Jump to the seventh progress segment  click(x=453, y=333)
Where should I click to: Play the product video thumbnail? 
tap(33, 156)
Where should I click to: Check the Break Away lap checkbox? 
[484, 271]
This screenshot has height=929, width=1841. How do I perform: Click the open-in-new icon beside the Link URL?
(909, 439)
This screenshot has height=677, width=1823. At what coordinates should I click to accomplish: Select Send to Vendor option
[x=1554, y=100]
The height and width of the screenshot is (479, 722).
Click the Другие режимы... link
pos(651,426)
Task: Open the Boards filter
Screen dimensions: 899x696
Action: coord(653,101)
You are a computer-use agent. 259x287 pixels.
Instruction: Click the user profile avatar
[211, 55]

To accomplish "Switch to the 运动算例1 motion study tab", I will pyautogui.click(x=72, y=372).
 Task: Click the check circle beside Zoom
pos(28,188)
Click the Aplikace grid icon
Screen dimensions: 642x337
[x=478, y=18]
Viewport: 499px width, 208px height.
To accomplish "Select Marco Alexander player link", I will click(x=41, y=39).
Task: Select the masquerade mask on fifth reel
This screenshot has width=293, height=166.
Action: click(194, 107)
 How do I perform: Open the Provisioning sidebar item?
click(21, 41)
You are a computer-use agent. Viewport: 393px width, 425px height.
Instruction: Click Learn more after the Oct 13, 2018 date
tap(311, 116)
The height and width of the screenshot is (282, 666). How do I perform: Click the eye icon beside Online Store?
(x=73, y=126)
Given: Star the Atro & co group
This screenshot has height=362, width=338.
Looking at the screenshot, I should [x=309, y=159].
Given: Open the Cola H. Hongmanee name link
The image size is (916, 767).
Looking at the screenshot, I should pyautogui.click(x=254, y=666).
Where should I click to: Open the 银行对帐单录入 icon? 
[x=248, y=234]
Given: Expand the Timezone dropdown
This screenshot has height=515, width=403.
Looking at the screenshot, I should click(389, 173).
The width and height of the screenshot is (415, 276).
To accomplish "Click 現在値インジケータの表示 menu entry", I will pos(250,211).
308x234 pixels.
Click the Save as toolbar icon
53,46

____

:: What needs to be done ::
Copy out every one of the items above, swapping "Viewport" for "Window" each time it appears and leaving everything else as it is.

:: The answer ::
Jump to the seventh progress segment  click(x=453, y=333)
Where should I click to: Play the product video thumbnail? 
tap(33, 156)
Where should I click to: Check the Break Away lap checkbox? 
[484, 271]
This screenshot has height=929, width=1841. How do I perform: Click the open-in-new icon beside the Link URL?
(909, 439)
This screenshot has height=677, width=1823. At what coordinates should I click to accomplish: Select Send to Vendor option
[x=1554, y=100]
The height and width of the screenshot is (479, 722).
Click the Другие режимы... link
pos(651,426)
Task: Open the Boards filter
Screen dimensions: 899x696
Action: coord(653,101)
You are a computer-use agent. 259x287 pixels.
Instruction: Click the user profile avatar
[211, 55]

To accomplish "Switch to the 运动算例1 motion study tab", I will pyautogui.click(x=72, y=372).
 Task: Click the check circle beside Zoom
pos(28,188)
Click the Aplikace grid icon
Screen dimensions: 642x337
[x=478, y=18]
Window: 499px width, 208px height.
To accomplish "Select Marco Alexander player link", I will click(x=41, y=39).
Task: Select the masquerade mask on fifth reel
This screenshot has width=293, height=166.
Action: click(194, 107)
 How do I perform: Open the Provisioning sidebar item?
click(21, 41)
You are a computer-use agent. Window: 393px width, 425px height.
Instruction: Click Learn more after the Oct 13, 2018 date
tap(311, 116)
The height and width of the screenshot is (282, 666). How do I perform: Click the eye icon beside Online Store?
(x=73, y=126)
Given: Star the Atro & co group
This screenshot has height=362, width=338.
Looking at the screenshot, I should [x=309, y=159].
Given: Open the Cola H. Hongmanee name link
The image size is (916, 767).
Looking at the screenshot, I should pyautogui.click(x=254, y=666).
Where should I click to: Open the 银行对帐单录入 icon? 
[x=248, y=234]
Given: Expand the Timezone dropdown
This screenshot has height=515, width=403.
Looking at the screenshot, I should click(389, 173).
The width and height of the screenshot is (415, 276).
To accomplish "Click 現在値インジケータの表示 menu entry", I will pos(250,211).
308x234 pixels.
Click the Save as toolbar icon
53,46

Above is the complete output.